From time to time, therefore, suggestions have come from members of the bar of ways and means for reducing the influence of the appointing power of the politocrats. It has been suggested that the bar association should be given power to place upon the official ballot a bar-association ticket upon which might appear candidates who had been nominated by any of the other political parties. This would give the candidates approved by the bar association and also by any other political party considerable advantage over those appearing in only one party column. To that extent it would throw a greater influence into the hands of the lawyers. The question, however, has arisen whether this would result in a greater power in an unbiased bar association to select good judges, or in the lining-up of lawyers in groups which were controlled by the leaders of the politocrats. The effort is frequently made to provide that all judges shall be elected at a special judicial election. This course may prevent the recall of judges because of an upheaval on national issues. It does not, however, interfere with the appointment of a nomination by the politocrats in the first instance. Even when the nominations are all by petition and the party circle eliminated and the names of candidates rotated upon the ballot, resort must still be had to the extra-legal government to escape absolute chaos and selection by mere chance.
Nothing of great value can be accomplished until it is recognized that the judges in a metropolitan district are certain to be appointed and that the only proper appointing power is one which is conspicuous, legal, subject directly to the electorate, and interested in and responsible for the due administration of justice.
This principle may be worked out in a variety of ways.

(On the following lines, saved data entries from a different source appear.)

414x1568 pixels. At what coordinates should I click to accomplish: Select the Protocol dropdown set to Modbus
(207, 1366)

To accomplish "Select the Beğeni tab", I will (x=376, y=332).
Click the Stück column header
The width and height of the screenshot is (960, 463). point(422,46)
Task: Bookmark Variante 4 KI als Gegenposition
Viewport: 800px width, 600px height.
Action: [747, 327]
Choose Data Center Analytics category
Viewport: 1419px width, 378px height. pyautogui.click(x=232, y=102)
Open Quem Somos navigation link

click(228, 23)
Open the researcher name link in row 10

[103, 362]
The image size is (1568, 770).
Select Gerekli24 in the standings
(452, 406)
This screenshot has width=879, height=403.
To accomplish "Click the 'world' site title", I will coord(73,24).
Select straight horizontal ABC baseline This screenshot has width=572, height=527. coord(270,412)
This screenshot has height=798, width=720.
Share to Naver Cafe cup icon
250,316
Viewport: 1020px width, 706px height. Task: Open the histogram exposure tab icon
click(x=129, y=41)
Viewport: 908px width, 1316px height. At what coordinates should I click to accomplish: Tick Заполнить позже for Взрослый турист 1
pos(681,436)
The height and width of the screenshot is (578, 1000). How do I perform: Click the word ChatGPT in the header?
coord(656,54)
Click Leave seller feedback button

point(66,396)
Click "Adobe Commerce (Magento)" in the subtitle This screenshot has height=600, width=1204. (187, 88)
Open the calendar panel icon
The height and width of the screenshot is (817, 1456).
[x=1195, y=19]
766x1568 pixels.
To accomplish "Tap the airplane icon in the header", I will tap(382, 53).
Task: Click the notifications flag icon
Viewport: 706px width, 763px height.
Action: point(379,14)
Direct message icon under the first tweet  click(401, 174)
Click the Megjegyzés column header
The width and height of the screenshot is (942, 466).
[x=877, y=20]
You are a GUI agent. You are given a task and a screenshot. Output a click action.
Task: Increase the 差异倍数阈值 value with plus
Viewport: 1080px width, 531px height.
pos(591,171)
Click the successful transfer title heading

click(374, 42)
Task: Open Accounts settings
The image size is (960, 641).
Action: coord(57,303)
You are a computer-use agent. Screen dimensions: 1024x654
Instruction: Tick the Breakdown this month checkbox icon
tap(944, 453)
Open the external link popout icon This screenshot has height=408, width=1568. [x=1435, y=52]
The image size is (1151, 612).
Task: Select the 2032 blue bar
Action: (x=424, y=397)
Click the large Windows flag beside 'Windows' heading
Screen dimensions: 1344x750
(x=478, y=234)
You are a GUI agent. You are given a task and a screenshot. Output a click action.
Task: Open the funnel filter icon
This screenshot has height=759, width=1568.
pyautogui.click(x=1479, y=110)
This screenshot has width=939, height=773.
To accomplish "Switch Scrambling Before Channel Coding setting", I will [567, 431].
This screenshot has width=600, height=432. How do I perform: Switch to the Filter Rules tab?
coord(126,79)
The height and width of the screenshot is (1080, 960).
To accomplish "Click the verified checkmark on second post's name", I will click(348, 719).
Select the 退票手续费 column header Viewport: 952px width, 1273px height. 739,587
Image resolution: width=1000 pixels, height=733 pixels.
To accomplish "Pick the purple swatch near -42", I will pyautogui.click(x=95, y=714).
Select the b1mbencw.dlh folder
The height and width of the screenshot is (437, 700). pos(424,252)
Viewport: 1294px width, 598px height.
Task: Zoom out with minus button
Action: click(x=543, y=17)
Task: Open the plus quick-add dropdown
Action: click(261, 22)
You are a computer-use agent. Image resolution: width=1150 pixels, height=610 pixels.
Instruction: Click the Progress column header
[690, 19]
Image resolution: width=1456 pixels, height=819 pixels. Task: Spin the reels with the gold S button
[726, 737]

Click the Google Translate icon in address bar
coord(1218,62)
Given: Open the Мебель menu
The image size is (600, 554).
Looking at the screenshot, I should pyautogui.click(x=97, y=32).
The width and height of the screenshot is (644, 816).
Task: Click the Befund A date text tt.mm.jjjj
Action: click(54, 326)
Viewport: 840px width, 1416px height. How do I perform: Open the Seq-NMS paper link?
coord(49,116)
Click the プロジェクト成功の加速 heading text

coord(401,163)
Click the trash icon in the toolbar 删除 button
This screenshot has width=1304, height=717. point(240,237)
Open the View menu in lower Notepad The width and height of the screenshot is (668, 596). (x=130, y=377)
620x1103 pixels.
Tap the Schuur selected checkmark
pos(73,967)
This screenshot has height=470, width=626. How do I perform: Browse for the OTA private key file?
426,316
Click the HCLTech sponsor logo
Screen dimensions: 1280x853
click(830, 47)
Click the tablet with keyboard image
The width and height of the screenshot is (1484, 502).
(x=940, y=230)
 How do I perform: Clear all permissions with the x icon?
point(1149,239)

When the state executive as now constituted is given power to appoint directly, or to appoint indirectly by designating the nominees to be voted upon, the principle is worked out in one way. There are, no doubt, serious objections to both methods of executive appointment. The governor of the state is, of course, in the midst of politics. He is also in the midst of a legislative program, and the temptation is very strong to trade judicial places for the progress of administration measures in the legislature. Then the governor is not particularly responsible for the administration of justice, that being a matter for the judicial department rather than the executive. But this much can be affirmed, that any mode of appointment by the governor, since it is conspicuous and legal, and since the governor is directly subject to the electorate, carries with it a measure of responsibility which is not found where the appointment is secret and by the politocrats of the extra-legal government. Appointment by the governor is better than the present misnamed plan of popular election.
It might be suggested that the power of appointment could be lodged in the highest appellate tribunal of the state, the members of which had terms of considerable length, but were subject to election. This again is, no doubt, open to objections. But again, it could not possibly be a worse method than the one now employed. Judges of such courts are more easily than governors made responsible for the due administration of justice. They would have stronger motives than the governor for appointing men who could best carry on the administration of justice. No body of men in the state has a better opportunity for determining the character and ability of lawyers, since they examine the work of lawyers continually with most minute care.